Scientists have developed an AI-enhanced imaging platform that enables non-invasive, label-free and longitudinal monitoring of cancer organoids and spheroids.
A team of European scientists have announced an artificial intelligence enhanced imaging platform that gives researchers a new way of studying cancer organoids and spheroids for non-invasive, label-free monitoring of tumour models over time.
Overcoming the limits of conventional imaging
Cancer organoids and spheroids have become key tools in cancer and pharmacological research. These three-dimensional models recapitulate tumour heterogeneity and key pathophysiological processes in vitro, while remaining relatively time and cost effective to generate.
Cancer organoids and spheroids have become key tools in cancer and pharmacological research.
However, most commercially available imaging systems rely on brightfield and fluorescence microscopy. While widely used, these approaches have limitations.
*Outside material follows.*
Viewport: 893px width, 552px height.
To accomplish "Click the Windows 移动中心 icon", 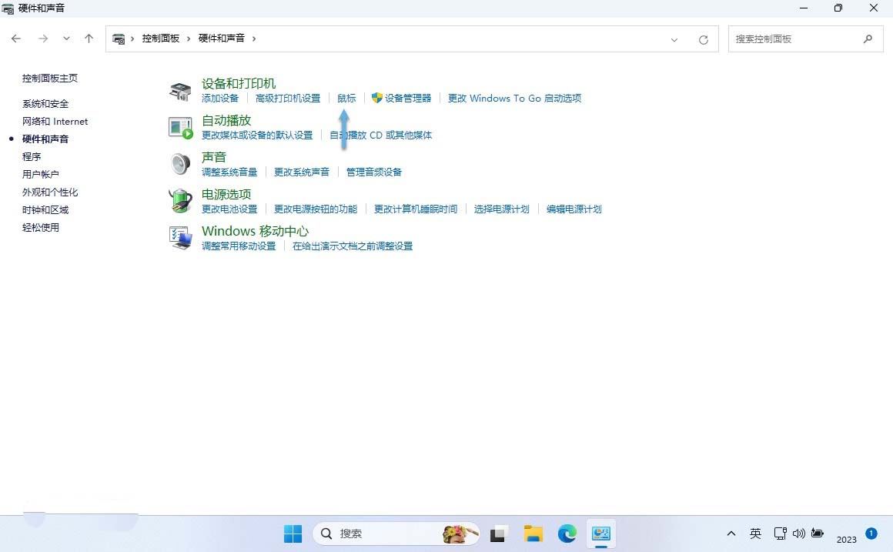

They struggle to deliver non-invasive, high-content, label-free and longitudinal imaging simultaneously, especially when monitoring patient-derived organoids over extended periods.
To address this gap, researchers led by Professor Mengyang Liu at the Medical University of Vienna, Associate Professor Kristen Meiburger at the Politecnico di Torino and their collaborators developed an AI-enhanced optical coherence photoacoustic microscopy system known as OC-PAM.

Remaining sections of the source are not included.